Drug dealers also take advantage of children addicted to crack and other illegal substances.

"The drug dealer says, 'If you want to buy drugs, you need money.' 'Oh, but I don't know how to get money' [says the child], and he says, 'Oh, but I know a way for you to get the money,'" da Bomba explained.

It's also common for desperately poor parents to encourage their children to sell themselves.

"The moms, sometimes they put their children in the situation because they need it," Susete Cardoso, national director for Compassion International in Brazil, told CBN News.

A Chance for a New Life

In the case of "Sofia," a 15-year-old that CBN News met, her parents simply looked the other way.

"I used to be like this but not anymore," she said.

But her friends still find it hard to say no to the money that prostitution brings.

"They buy clothes, shoes, alcohol, and also drugs," she continued.

Sofia said she stopped because she wanted a better life.

"I realized it's not good because you can get pregnant and be unable to go on with your studies and get a good job," she added.

That's an insight that many in Brazil hope children will adopt as they consider their futures.

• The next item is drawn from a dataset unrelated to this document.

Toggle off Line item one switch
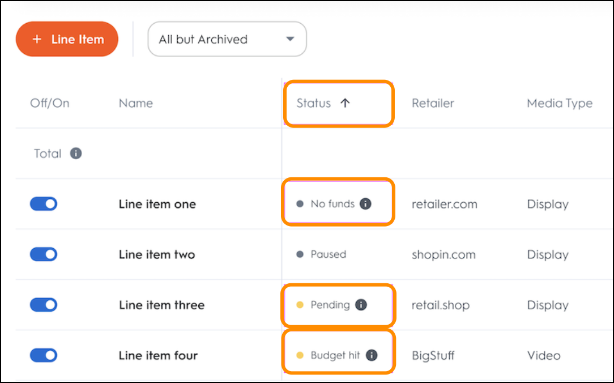This screenshot has width=614, height=383. tap(44, 204)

The U.S.-based ministry Compassion International is in the fight against child sex trafficking for the long haul. The group uses child sponsorships to fund ministry centers, known as "projects" across the country.

"We're not only providing a place for them to come to avoid the streets," Cardoso said. "But we are concerned about giving them an education in a holistic way so they can have a different opportunity than their parents."

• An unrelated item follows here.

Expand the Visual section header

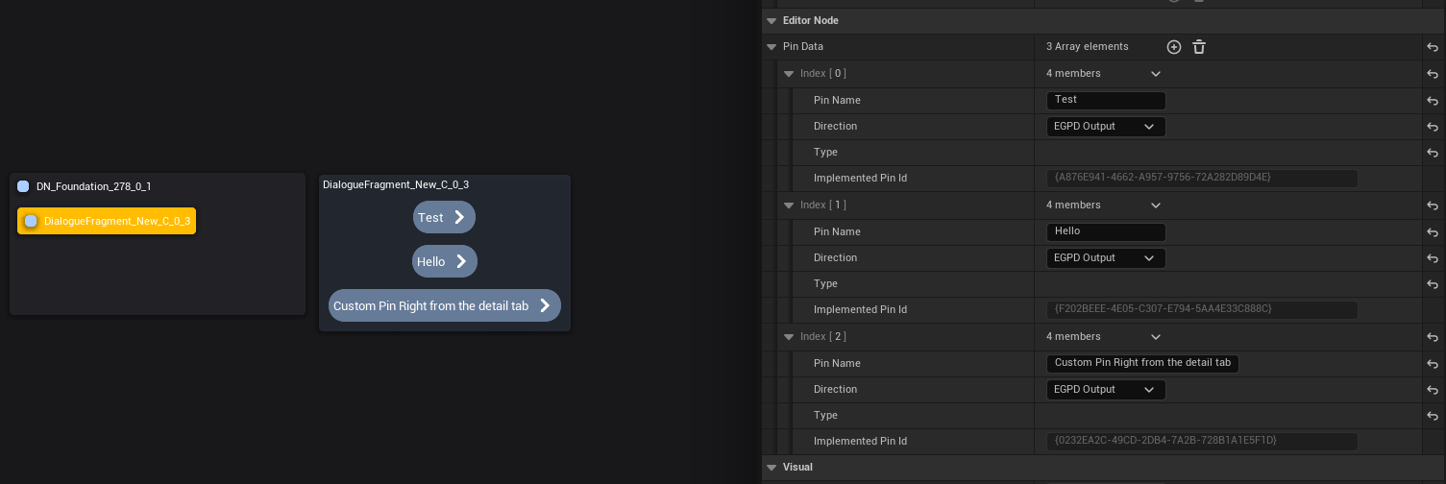[x=771, y=468]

Educating Against Trafficking

In preparation for the upcoming games, the government is covering up some shanty towns with colorful rows of new homes. At the same time, Compassion International is reaching deep into these poor communities.

The ministry partners with local churches to take care of the physical needs of children. Compassion also emphasizes academics, providing enrichment for kids in a country where public school is just a half a day.

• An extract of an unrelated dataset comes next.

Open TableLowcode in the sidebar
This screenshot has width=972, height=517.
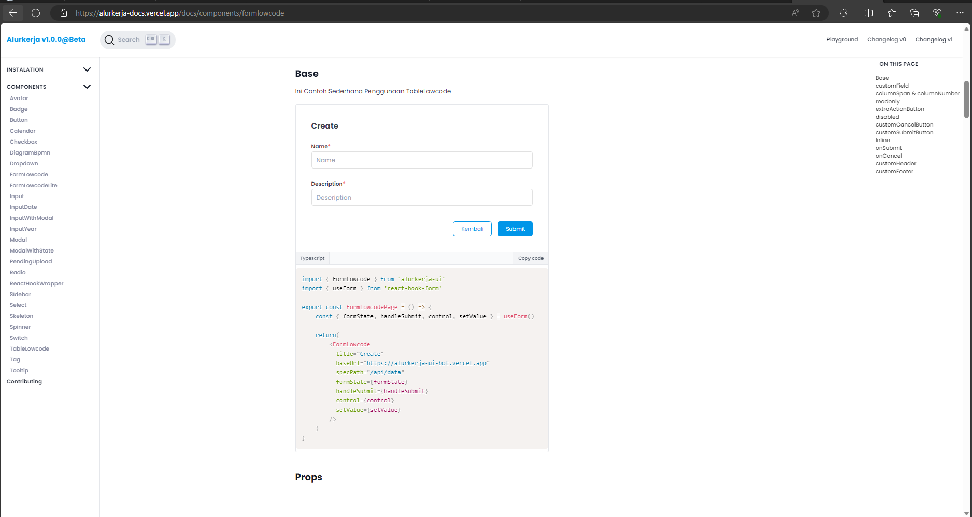pos(30,348)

Special curriculum known as "Claves" is used to educate young people on sexual abuse and exploitation. Respect for the body, family relationships, and good decision-making are emphasized.

Claves consultant Delaine Melo said the material is adapted for different ages, ranging from 4 to 16.

"We're trying to strengthen children and families so they can avoid the situation when it happens," she said.

Elisiane Queiroz works in a Compassion project just outside of Recife and says the Claves curriculum is making a difference.

"Since we started the project six years ago we are working in prevention. So thank God we don't have many cases to share," Queiroz said.

But she warned temptation is always right around the corner. Recently, a would-be trafficker approached several boys in the neighborhood.

"They were invited to work out," she recalled. "They're encouraged to have beautiful bodies and then they're encouraged to sell their bodies."

Child Sponsorships

Compassion's emphasis on decision-making for a lifetime is a tough concept for so many children in Brazil whose families desperately need help now.

But prevention sponsorship programs may be the most effective strategy.

University of San Francisco economist Bruce Wydick recently polled economists who specialize in analyzing development programs. The 16 researchers gave international child sponsorship programs the highest rating for long-term development interventions.

In a February 2012 Christianity Today piece, Wydick explained that child sponsorships "remove practical constraints to education while building a child's self-esteem, aspirations and goals."

"I believe the best way to combat exploitation is the prevention we're doing in partnership with Compassion," Tauares said.

For that reason, Tauares has become a "regular" at the Olinda Compassion project, building relationships with kids in the hopes of helping them to realize their dreams.

For these children it's not too late. And it may not be too late for "Lia."

CBN News prayed with him for his dreams, including one day becoming a nurse.

"I would like to get married with someone I'm in love with," he said. "And quit doing what I do."